- _Data in this exercise_:
---
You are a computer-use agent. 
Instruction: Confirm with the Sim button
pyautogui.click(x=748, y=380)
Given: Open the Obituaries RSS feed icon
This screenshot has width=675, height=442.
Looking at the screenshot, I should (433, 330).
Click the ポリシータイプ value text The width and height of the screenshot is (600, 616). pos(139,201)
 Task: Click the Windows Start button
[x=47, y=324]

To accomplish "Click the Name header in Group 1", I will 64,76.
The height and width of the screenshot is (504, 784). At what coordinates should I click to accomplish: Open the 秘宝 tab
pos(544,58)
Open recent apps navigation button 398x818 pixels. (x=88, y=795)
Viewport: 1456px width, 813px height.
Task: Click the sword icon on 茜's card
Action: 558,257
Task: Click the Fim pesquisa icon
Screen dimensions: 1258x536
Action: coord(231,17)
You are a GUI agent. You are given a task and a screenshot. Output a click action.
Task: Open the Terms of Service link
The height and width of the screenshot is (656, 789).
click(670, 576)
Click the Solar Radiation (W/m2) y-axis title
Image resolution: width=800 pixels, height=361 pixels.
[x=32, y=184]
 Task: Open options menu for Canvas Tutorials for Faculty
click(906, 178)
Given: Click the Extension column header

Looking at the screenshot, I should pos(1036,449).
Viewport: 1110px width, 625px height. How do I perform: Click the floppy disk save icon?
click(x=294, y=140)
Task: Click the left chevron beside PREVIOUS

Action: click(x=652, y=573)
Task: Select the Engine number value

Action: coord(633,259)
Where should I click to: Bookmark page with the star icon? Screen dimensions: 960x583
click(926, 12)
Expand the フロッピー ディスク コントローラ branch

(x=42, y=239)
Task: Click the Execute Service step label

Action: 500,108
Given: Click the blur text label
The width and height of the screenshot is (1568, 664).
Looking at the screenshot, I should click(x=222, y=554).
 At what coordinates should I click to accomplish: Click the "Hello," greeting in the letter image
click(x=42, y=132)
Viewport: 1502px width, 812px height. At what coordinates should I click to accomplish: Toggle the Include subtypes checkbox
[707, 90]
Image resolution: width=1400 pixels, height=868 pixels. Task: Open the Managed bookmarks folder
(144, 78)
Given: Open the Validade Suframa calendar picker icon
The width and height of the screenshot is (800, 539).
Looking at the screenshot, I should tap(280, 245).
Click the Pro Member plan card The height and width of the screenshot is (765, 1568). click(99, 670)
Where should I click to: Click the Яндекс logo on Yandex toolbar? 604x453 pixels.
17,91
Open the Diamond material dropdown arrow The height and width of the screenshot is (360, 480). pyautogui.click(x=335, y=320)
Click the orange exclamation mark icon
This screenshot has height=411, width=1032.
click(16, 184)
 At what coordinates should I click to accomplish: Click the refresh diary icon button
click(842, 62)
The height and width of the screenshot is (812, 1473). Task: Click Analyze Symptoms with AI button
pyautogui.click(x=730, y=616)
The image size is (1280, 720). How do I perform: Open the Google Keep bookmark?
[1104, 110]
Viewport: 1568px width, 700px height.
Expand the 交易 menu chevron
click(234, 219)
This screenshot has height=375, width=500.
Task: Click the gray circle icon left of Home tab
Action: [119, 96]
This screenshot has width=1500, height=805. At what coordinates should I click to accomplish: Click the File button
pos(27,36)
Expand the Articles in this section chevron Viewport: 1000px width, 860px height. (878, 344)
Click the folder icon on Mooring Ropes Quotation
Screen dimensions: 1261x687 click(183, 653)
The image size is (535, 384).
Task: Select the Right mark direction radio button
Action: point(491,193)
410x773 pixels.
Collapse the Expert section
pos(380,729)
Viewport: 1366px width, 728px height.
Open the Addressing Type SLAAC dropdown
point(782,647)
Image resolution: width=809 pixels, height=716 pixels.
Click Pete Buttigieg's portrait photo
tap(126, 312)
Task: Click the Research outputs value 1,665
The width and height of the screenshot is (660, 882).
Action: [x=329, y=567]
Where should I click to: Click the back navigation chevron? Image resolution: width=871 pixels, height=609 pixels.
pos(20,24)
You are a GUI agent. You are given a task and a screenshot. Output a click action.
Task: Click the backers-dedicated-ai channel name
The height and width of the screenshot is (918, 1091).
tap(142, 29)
---
- _Requirement_:
The word "text": say how many lines of the records hold it, and give nothing but the number.

- _Response to this task_:
2